= Beginning of Section =

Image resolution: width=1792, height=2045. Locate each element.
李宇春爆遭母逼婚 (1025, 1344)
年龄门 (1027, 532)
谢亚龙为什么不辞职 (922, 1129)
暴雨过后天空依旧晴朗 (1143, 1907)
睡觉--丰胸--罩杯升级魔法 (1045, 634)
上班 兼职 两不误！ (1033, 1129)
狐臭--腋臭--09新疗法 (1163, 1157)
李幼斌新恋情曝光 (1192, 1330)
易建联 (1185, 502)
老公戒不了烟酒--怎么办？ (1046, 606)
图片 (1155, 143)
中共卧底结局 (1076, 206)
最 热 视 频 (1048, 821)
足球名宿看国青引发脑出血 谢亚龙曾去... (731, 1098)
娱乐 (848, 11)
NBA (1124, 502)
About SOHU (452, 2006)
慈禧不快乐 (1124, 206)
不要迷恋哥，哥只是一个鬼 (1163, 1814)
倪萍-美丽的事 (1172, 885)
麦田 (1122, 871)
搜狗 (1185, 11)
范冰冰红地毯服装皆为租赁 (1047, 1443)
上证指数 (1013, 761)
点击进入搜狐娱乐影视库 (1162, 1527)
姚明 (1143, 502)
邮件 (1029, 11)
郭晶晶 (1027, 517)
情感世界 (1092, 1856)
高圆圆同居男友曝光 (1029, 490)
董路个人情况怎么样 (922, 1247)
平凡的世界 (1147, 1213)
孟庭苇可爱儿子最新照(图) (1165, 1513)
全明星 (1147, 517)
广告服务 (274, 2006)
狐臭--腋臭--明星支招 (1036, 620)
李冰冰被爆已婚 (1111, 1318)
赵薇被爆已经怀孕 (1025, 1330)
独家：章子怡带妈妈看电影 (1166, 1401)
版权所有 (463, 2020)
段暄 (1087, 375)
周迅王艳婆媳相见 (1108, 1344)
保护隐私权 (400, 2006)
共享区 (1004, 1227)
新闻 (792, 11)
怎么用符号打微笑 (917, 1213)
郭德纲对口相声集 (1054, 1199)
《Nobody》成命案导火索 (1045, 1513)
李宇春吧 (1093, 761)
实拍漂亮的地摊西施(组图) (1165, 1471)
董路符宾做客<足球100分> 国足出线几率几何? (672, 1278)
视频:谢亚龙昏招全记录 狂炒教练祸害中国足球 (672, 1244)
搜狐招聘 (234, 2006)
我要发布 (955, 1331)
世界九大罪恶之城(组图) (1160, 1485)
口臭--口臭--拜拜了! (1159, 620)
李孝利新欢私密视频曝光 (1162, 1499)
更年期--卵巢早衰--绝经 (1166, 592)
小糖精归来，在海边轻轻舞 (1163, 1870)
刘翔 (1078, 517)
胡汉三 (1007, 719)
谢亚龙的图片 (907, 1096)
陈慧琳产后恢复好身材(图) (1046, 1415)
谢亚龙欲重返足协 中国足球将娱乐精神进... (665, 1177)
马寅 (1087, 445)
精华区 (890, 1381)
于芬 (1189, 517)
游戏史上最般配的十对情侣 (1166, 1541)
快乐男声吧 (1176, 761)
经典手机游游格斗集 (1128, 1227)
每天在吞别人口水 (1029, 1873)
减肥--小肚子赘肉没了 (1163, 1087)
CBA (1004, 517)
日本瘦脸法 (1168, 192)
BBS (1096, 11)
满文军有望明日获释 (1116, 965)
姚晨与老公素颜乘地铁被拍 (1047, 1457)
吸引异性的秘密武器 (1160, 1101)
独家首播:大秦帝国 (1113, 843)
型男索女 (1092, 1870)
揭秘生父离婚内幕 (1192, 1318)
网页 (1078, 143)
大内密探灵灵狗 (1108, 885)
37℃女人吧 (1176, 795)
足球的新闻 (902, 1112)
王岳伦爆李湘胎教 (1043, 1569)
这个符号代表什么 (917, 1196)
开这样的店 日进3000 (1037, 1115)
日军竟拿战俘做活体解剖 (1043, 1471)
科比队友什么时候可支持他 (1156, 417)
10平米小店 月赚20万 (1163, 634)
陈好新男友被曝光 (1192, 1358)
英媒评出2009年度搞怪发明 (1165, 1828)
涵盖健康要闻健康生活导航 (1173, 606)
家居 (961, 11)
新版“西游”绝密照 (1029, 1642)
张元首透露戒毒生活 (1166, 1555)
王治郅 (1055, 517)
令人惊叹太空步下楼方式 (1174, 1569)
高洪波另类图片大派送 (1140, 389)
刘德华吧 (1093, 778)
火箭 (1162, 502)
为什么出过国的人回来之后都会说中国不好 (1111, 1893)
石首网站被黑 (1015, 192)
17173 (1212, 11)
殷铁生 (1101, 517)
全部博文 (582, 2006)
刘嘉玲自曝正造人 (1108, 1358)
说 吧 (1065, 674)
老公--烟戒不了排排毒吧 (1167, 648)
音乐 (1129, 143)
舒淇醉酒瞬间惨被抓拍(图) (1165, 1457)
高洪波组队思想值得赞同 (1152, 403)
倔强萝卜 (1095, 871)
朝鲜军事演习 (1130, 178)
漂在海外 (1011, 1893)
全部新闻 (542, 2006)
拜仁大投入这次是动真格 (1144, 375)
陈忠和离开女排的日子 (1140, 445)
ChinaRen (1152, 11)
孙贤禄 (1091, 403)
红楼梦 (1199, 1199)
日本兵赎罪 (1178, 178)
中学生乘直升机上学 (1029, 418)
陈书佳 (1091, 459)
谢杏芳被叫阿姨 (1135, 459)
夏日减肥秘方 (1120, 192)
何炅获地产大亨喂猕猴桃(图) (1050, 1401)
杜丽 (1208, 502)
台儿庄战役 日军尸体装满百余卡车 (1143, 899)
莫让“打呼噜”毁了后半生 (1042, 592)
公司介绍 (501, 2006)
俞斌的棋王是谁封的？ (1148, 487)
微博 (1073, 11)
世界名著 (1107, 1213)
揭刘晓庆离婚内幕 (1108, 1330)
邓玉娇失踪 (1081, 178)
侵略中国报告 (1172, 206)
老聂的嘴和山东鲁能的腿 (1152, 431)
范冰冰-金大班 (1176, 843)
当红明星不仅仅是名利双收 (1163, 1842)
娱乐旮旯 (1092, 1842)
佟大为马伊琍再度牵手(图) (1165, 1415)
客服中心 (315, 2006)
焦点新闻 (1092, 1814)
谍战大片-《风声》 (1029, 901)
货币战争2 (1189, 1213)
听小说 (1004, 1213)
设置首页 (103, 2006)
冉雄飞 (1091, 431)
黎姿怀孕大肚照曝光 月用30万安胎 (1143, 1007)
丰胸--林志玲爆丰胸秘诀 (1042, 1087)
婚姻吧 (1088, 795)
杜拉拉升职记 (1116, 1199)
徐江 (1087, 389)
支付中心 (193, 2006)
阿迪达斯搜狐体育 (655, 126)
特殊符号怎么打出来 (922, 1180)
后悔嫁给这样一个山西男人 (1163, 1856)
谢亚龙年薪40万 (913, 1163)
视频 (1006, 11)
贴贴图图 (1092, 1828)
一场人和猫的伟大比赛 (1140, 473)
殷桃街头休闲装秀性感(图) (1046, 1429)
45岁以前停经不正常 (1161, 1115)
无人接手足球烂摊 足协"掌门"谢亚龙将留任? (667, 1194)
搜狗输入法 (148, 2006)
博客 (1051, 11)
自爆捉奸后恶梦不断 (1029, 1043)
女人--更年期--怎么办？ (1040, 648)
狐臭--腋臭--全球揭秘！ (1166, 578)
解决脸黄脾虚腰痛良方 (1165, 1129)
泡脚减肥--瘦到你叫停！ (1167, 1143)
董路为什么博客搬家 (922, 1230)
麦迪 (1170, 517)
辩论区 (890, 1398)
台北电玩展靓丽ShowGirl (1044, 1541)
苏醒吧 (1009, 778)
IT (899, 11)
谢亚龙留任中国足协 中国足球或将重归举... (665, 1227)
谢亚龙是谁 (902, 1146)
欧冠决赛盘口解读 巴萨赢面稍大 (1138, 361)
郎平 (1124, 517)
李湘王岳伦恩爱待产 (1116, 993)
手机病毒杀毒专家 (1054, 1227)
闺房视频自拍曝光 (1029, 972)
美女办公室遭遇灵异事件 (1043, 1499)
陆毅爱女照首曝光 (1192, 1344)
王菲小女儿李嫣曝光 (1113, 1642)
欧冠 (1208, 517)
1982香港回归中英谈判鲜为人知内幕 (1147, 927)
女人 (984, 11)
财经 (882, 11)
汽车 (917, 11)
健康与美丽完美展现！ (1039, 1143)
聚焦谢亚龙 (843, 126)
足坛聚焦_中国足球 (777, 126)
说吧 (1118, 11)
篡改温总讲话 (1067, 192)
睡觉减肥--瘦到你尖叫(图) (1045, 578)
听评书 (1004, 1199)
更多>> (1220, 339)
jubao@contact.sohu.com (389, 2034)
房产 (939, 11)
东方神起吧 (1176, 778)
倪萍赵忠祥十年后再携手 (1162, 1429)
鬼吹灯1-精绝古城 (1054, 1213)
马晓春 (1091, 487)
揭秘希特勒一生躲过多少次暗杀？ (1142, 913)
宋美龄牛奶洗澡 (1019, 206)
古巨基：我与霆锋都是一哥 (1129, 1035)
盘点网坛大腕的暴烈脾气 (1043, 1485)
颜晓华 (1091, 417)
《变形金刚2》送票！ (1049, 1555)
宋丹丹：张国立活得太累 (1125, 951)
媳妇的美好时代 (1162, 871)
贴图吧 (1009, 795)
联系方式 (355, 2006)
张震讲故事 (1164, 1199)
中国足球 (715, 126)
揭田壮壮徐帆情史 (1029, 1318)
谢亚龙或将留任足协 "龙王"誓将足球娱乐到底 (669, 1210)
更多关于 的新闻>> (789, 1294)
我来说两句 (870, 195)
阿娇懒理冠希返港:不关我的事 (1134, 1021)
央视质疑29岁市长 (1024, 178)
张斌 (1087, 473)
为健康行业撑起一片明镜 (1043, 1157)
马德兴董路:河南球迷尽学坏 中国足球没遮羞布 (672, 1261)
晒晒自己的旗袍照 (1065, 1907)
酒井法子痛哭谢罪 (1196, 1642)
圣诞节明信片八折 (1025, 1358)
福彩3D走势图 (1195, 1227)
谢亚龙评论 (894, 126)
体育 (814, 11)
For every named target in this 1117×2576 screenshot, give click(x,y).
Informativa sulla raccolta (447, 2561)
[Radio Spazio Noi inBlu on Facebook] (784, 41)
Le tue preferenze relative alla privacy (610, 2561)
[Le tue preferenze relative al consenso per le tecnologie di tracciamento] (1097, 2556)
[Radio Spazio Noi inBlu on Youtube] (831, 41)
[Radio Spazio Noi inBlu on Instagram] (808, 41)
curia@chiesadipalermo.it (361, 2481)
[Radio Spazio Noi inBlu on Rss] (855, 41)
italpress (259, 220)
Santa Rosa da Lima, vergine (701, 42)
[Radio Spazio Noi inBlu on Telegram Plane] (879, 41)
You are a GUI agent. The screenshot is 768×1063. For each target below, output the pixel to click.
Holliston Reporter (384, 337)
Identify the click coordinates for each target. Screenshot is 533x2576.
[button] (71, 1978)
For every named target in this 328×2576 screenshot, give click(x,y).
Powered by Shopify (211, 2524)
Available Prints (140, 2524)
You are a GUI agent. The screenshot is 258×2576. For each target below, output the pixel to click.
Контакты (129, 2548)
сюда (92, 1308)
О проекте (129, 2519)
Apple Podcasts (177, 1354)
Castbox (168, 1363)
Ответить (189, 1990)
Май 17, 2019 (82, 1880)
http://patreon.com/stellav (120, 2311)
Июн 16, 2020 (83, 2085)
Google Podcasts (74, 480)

= End of Section =

The lines above, starting at the one with "中学生乘直升机上学 (1029, 418)" and ending at the one with "冉雄飞 (1091, 431)", are the only ones to return, exactly as written.

◆ Solution to this exercise
中学生乘直升机上学 (1029, 418)
陈书佳 (1091, 459)
谢杏芳被叫阿姨 (1135, 459)
夏日减肥秘方 (1120, 192)
何炅获地产大亨喂猕猴桃(图) (1050, 1401)
杜丽 (1208, 502)
台儿庄战役 日军尸体装满百余卡车 (1143, 899)
莫让“打呼噜”毁了后半生 (1042, 592)
公司介绍 (501, 2006)
俞斌的棋王是谁封的？ (1148, 487)
微博 (1073, 11)
世界名著 (1107, 1213)
揭刘晓庆离婚内幕 (1108, 1330)
邓玉娇失踪 (1081, 178)
侵略中国报告 (1172, 206)
老聂的嘴和山东鲁能的腿 (1152, 431)
范冰冰-金大班 (1176, 843)
当红明星不仅仅是名利双收 (1163, 1842)
娱乐旮旯 (1092, 1842)
佟大为马伊琍再度牵手(图) (1165, 1415)
客服中心 (315, 2006)
焦点新闻 (1092, 1814)
谍战大片-《风声》 (1029, 901)
货币战争2 (1189, 1213)
听小说 (1004, 1213)
设置首页 (103, 2006)
冉雄飞 (1091, 431)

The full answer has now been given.